フランスにいて、突然、映画「ビリギャル」を紹介するのは唐突ですが、私は妹を通して実際にビリギャル体験をしました。 妹は高校2年6月の段階で英語の偏差値が37、それを見て、両親は彼女が慶応大学を受験するのをあきらめたようです。 高校3年9月、河合塾、駿台の記述模試の成績はE判定なので、一般的には慶應大学に合格するなど思いもよらないはずです。 ところが、妹は11月の文学部自主応募推薦に合格しました。両親も私も、この結果にはびっくり、「ビリギャル」は身近に存在したと驚いています。 文章が長くなるので、慶應大学自主応募推薦に合格するコツを手短に書いておきます。今後、推薦を受ける方がいたら参考にしてください。
①最後の1か月(11月)に集中して論文の対策をする。それまでに多読をして長文に慣れる。

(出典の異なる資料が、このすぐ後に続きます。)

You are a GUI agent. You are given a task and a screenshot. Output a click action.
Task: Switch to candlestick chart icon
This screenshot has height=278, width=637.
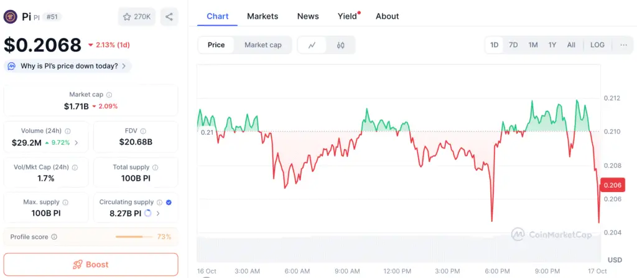click(x=340, y=45)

②自主応募推薦は論文なので、論文指導には絶対に信頼できる先生を選ぶ。
③偏差値、判定を気にせず、まわりの状況に左右されない。
この3つのことを実行して、妹は大学に合格しました。大学受験に成功するには学校、塾、家族の協力が必要です。 私もフランスから受験対策の心構えなどのメールを送り、相談にのりました。周囲の協力があってこそ、何事も成しとげられる。 これから慶應大学文学部に入学を希望する方は、これらのことを気に留めて自主推薦に挑戦してください。きっと、希望が叶うと思います。